EDITORIAL. Giscard a été enterré en France. Bien peu d’articles ont été publiés dans les médias en Israël sur l’ancien Président. Son attitude anti-israélienne a été de nouveau démontrée dans des articles de francophones israéliens. On note qu’en Israël qu’il aura été l’homme d’une décision calamiteuse pour la France : celle de promouvoir le minitel au détriment d’internet. (DR)
Selon (1) : « Les hommages rendus à Valéry Giscard d’Estaing font état des nombreuses décisions de la part de l’ancien Président de la République. Le divorce par consentement mutuel, l’IVG, le droit de vote à 18 ans sont autant de réformes menées sous le septennat de “VGE” pour moderniser une France pourtant conservatrice…
Pourtant, c’est aussi sous la direction de Valéry Giscard d’Estaing que l’industrie française a dû dire au revoir à un projet révolutionnaire, né dans l’Hexagone qui aurait pu faire de la France un pays pionnier d’Internet. À l’occasion de la sortie du roman Comédies Françaises, d’Eric Reinhardt, France Culture racontait en septembre dernier ce “superfail” hexagonale.

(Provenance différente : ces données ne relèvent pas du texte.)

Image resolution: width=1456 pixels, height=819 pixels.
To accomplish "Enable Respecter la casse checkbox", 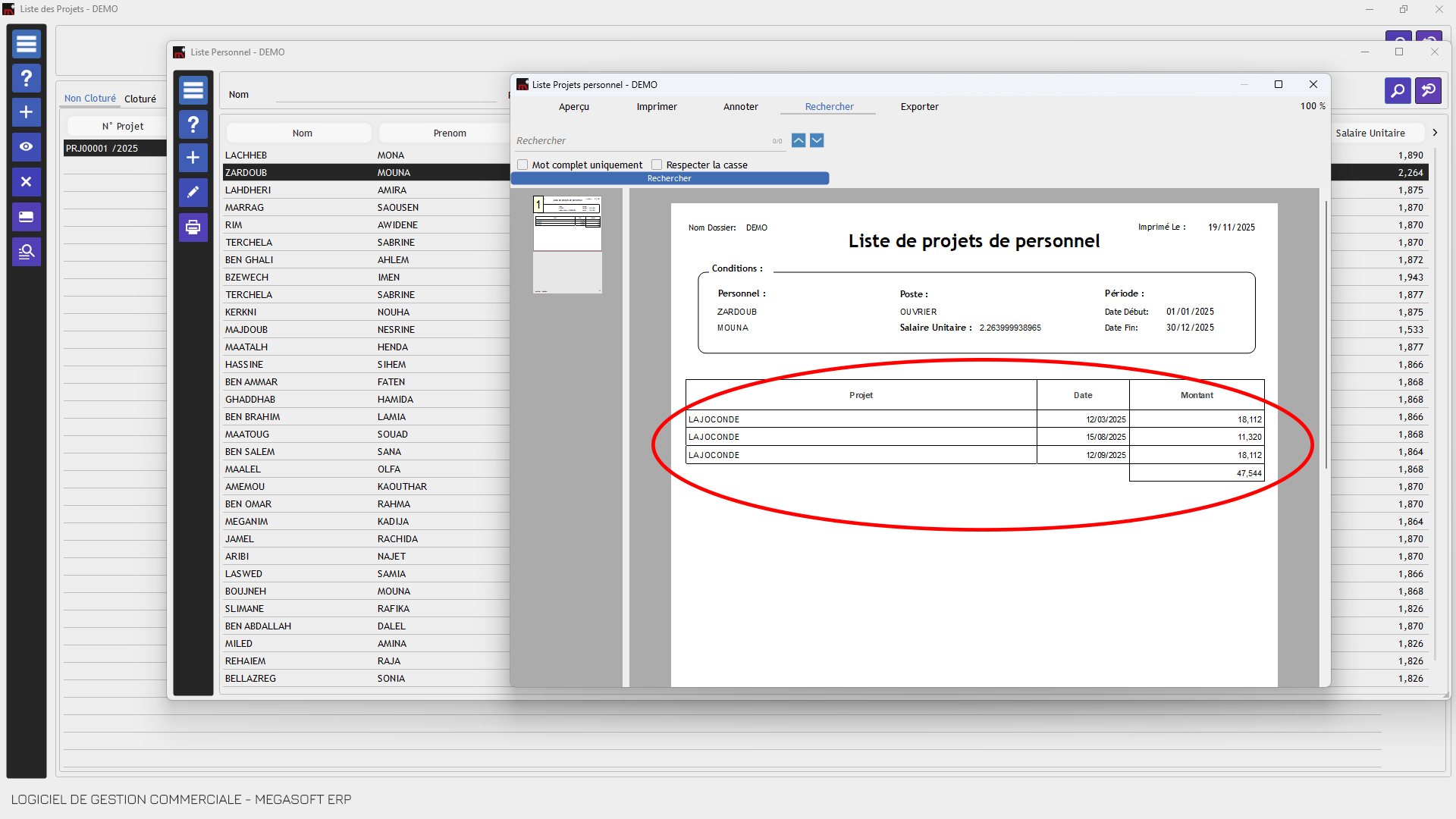I will [x=657, y=165].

Retour en 1971. À l’époque, l’administration française et les universités se rendent compte de l’importance de conserver l’information sur un ordinateur, plutôt que sur papier. Un peu partout dans le monde, c’est la course pour se doter d’une base de données.

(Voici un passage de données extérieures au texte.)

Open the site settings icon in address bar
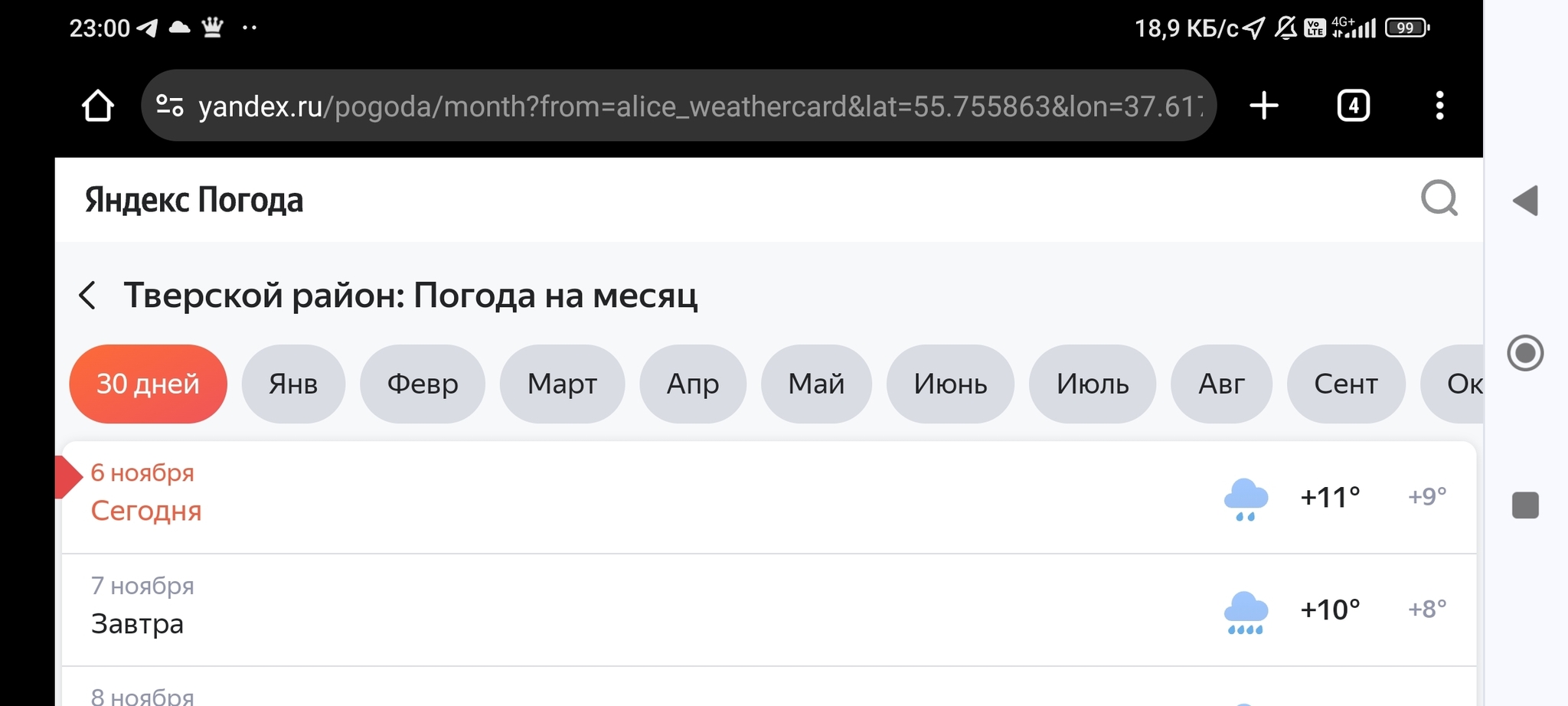Screen dimensions: 1568x706 pyautogui.click(x=170, y=106)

La Délégation à l’Informatique, une instance gouvernementale chargée de développer les recherches et la production de logiciels donne alors son feu vert à Cyclades, l’un des nombreux projets expérimentaux dans ce domaine. Une équipe de recherche se constitue, dirigée alors par Louis Pouzin, un ingénieur en informatique.
Les scientifiques français et américains cherchent à cette époque un moyen de s’échanger plus vite les avancées de leurs travaux de recherche. Le projet Cyclades développe le datagramme, une technologie de transmission d’informations par paquets, qui permet de connecter en réseau différents systèmes informatiques et d’envoyer facilement et rapidement de l’information, en la divisant en petits blocs. De quoi aider les universités dans leurs besoins d’échange de données.